開腹手術は不安なんですが

 子宮筋腫と妊娠との関係は非常に難しく、判断に迷うものです。そもそも、3~4人にひとりは子宮筋腫があると言われています 筋腫だらけでも妊娠する人もいます。これぐらいからは妊娠しにくいという境界線が引けないのが問題です。文献的、現在の専門家の間では常識的な境界線としては、4~5cmぐらいあれば取ったほうがよい。小さくても子宮内膜を少し圧迫しているようであれば、取ったほうがよいと言われています。
 要するにステップアップと同じ考えで、そのまま妊娠できるか、少し治療してから結果がでなければ手術を勧めています。
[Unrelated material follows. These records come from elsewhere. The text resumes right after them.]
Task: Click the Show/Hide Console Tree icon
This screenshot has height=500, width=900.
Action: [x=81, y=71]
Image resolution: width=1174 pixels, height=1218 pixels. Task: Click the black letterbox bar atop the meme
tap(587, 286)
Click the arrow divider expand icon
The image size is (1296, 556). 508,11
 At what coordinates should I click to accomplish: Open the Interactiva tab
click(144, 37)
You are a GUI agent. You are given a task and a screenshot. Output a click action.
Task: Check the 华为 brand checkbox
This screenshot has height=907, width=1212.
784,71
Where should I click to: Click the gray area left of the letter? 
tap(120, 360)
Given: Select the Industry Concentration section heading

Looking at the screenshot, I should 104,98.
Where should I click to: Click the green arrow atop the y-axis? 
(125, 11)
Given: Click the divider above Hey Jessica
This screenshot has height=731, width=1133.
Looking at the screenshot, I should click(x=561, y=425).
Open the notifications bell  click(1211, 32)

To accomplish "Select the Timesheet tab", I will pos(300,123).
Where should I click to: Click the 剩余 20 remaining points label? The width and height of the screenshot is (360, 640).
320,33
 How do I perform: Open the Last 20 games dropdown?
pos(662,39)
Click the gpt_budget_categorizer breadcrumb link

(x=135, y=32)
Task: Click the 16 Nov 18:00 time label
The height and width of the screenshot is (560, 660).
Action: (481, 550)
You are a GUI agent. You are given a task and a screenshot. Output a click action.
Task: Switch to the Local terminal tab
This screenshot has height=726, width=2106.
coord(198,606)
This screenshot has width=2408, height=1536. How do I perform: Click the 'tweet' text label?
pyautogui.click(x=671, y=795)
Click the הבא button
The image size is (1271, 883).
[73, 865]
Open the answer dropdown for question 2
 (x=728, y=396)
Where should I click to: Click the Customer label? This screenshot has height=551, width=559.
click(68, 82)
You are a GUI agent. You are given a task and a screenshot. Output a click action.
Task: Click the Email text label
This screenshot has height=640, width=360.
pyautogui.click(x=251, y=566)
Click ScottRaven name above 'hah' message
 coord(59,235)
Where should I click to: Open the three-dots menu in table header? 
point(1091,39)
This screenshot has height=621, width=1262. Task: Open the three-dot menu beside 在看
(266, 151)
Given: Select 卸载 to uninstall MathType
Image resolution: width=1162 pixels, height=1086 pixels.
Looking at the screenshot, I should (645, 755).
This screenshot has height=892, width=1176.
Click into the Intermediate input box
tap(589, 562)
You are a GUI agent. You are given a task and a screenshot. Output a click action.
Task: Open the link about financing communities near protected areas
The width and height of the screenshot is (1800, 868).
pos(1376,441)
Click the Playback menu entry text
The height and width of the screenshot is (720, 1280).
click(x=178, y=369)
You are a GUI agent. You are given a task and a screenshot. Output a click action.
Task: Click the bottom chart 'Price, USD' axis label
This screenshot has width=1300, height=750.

 当クリニックでの経験では、私が切った方がよいと勧めた方は、術後みなさんよい結果が出ています。ですから、私は最近「積極的推進派」になってきました。筋腫は子宮という畑の中の岩みたいなもので、血流が悪くなるので流産の原因にもなります。手術はどこでもできますが(当クリニックでは入院施設がないのでできません)できれば不妊症に興味のあるドクターの方が、あとのことを考えて、より丁寧な手術をしていただけるかも知れません。
 腹腔鏡という手段もありますが、やはり開腹して丁寧に手で縫合したほうが私はよいかと思います(しかし、最近の腹腔鏡の技術は著しく進歩していますので、遜色ないかもしれません)。
 昔なら「1年あけなさい」と言っていましたが、私は3ヶ月ぐらいおいたら治療を再開してもよいと思います(お産は帝王切開になります)。手術の傷は冷えたりすると、「古キズが痛む」という言葉があるように、痛むことがあるかも知れませんが、筋腫の手術をしてその後妊娠、帝王切開した人から恨まれたことはありません(うまくいかなかった人からは連絡がないからかも知れませんが)。
 妊娠しなくても閉経まで筋腫は大きくなります。最終的に切らざるを得ないなら、妊娠しやすくするためには手術をしたほうがよいと思います。しかし、また筋腫がどんどん出てくる場合もあります。
 また、手術をしても結局妊娠できずに終わってしまう可能性も、もちろんあります(預言者ではないので、未来の保証はできません)。
 じっくり相談して、納得して治療に取り組んで下さい。